La question nationale

Lors des débats sur l’invasion de l’Ukraine par la Russie, et de la Palestine, des divergences fondamentales sont apparues sur la manière de traiter les conflits nationaux non résolus et les luttes pour la défense du droit à l’autodétermination des peuples. Une position qui a polarisé le débat et que nous ne partageons pas du tout est celle de Lotta Comunista, qui affirme que « les problèmes nationaux n’existent plus » et que c’est une erreur de soutenir la Palestine ou Israël, parce que nous ne pouvons pas céder au nationalisme et que nous devons mettre en avant une perspective socialiste et internationaliste. Sur cette question, le SEP turc a déclaré que les problèmes nationaux pouvaient être défendus lorsque l’URSS était là pour faire contrepoids, mais qu’aujourd’hui nous ne pouvions pas être coincés avec les nationalistes qui sont à l’avant-garde des revendications nationales dans différentes parties du monde. Il a également été proposé d’oublier les dichotomies agresseur-attaqué et oppresseur-opprimé pour appliquer le défaitisme en tout temps et en tout lieu.
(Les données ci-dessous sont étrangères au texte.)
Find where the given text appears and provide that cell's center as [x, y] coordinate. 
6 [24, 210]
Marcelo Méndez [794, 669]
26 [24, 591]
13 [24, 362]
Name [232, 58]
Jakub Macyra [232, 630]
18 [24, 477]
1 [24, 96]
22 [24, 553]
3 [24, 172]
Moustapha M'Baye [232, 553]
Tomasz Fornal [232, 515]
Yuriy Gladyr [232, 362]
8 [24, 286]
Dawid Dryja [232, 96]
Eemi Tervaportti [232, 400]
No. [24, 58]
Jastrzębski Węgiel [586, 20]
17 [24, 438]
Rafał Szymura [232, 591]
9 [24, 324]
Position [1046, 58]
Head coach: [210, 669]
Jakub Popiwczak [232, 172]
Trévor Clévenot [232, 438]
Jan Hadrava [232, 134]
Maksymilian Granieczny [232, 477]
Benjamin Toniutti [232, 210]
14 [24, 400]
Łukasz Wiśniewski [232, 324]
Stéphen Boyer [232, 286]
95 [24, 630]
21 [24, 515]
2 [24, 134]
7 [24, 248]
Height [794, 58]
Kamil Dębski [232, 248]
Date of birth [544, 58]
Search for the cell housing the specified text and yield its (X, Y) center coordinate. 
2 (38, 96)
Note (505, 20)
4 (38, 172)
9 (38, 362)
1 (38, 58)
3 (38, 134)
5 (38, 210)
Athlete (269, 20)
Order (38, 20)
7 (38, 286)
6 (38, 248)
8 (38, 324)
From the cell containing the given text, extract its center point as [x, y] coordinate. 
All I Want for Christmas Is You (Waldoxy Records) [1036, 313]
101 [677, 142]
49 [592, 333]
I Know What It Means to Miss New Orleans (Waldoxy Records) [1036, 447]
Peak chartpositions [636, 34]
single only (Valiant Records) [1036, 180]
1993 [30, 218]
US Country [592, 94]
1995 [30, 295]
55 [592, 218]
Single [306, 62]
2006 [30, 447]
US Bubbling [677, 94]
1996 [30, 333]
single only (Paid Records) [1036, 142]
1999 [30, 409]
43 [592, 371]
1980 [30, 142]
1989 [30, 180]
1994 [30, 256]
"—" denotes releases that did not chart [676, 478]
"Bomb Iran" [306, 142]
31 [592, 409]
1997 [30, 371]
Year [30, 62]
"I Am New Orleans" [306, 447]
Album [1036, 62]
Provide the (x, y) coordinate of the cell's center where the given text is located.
Notre intervention a réfuté ces approches réactionnaires, en expliquant que les revendications d’autodétermination et de souveraineté des peuples attaqués ou opprimés ne sont pas opposées à la lutte pour le socialisme et doivent faire partie de notre programme de transition. Et qu’en tournant le dos aux luttes pour les revendications nationales non résolues ressenties par les masses, il est impossible de disputer la direction au nationalisme bourgeois et de construire des partis révolutionnaires forts.

Bilan positif

La délégation de la Ligue internationale socialiste était composée de Vicente Gaynor, Rubén Tzanoff et Alejandro Bodart, coordinateur de la LIS, qui ont présenté nos points de vue sur les différentes questions débattues. En clôturant la réunion, Bodart a déclaré que « les différences sont grandes, mais il est positif d’échanger des opinions, et cela facilite le rapprochement entre ceux d’entre nous qui ont des positions similaires ou qui cherchent le regroupement des révolutionnaires », ce qui dans notre cas a eu lieu avec des camarades du Partito Comunista dei Lavoratori, de la Ligue pour la Cinquième Internationale et du NPA. Il a également salué l’annonce de la troisième rencontre l’année prochaine, suggérant qu’ « il serait utile que la prochaine rencontre aborde les débats relatifs à la manière d’affronter l’ultra-droite, de postuler la gauche révolutionnaire en tant qu’alternative et de discuter de processus organisationnels concrets pour la gauche révolutionnaire ». Et de « discuter de processus concrets d’organisation et d’intervention, par exemple, le FIT-U en Argentine, le PSOL au Brésil ou le NPA en France ».


[1] Argentine, Allemagne, Autriche, Espagne, France, Grande-Bretagne, Grèce, Inde, Italie, Russie (en exil), Serbie, Turquie.